246. Infanteriedivision

Gliederung:

Infanterieregimenter 313, 352 und 404
Artillerieregiment 246
Aufklärungsabteilung 246
Panzerjägerabteilung 246
Pionierbataillon 246
Nachrichtenabteilung 246
Nachschubtruppen 246

ab 1941
Infanterieregimenter 352, 404 und 689
Artillerieregiment 246
Divisionsfüssilierbataillon 246
Panzerjägerabteilung 246
Pionierbataillon 246
Nachrichtenabteilung 246
Feldersatzbataillon 246
Nachschubtruppen 246

Geschichte:

1939:
Aufstellung der Division am 26.8.1939 in Darmstadt. Verlegung der Division an den Westwall in die Weißenburger Senke.

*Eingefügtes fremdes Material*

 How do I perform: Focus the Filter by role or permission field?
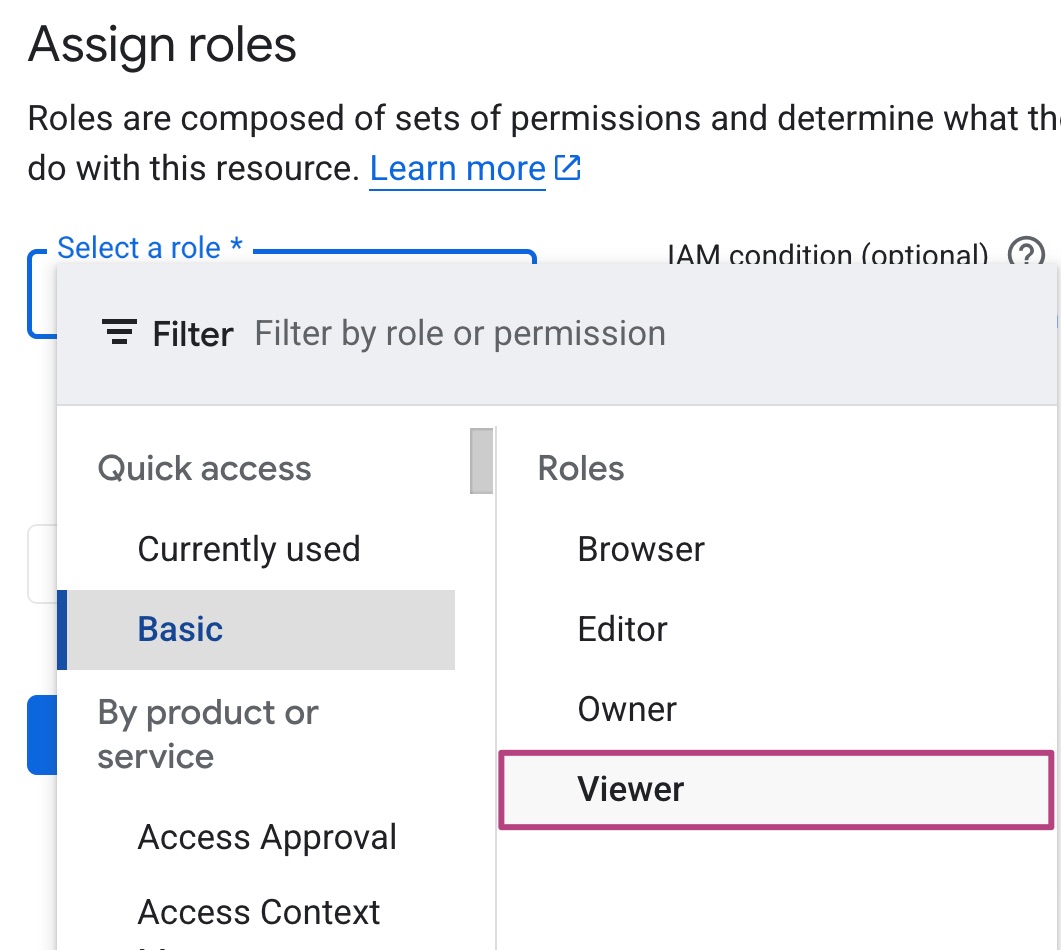pyautogui.click(x=460, y=333)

Sicherung und Ausbau der Stellungen.  
1940:
Einsatz im Westfeldzug im Vorfeld der Maginotlinie bei Lembach, Mattstall und Nehweiler. Durchbruch durch die Maginotlinie und Kämpfe bei Reichshoffen und Feoeschweiler. Sicherungsaufgaben bei Foret de Haguenau.
Im Sommer wird die Division in Reichsgebiet zurückverlegt und bis Feber 1941 beurlaubt. 
1941:
Wiedereinberufung der Division und mehrfache Umgliederung. Sicherungsdienst in Frankreich. Im Dezember 1941 verlegt die Divison an die Ostfront zur Heeresgruppe Mitte in den Raum Belij, wo sie gegen durchgebrochenen Feind eingesetzt wird.
1942:
Abwehrkämpfe im Raum Belij. Angriffskämpfe im Rahmen des Unternehmens 'Seydlitz'.
1943:
Teilnahme am Rückzugsunternehmen 'Büffel', das die Division in den Raum Duchowschtschina bringt. Abwehr- und Stellungskämpfe in diesem Raum. Einsatz im Kampfraum Witebsk.
1944:
Einsatz im Kampfraum Witebsk. Die Division wird im Zuge der sowjetischen Offensive im Sommer 1944, die zur Zerschlagung der Heeresgruppe Mitte führt, zusammen mit 27 anderen deutschen Divisionen vernichtet. Die Überlebenden kommen in russische Gefangenschaft.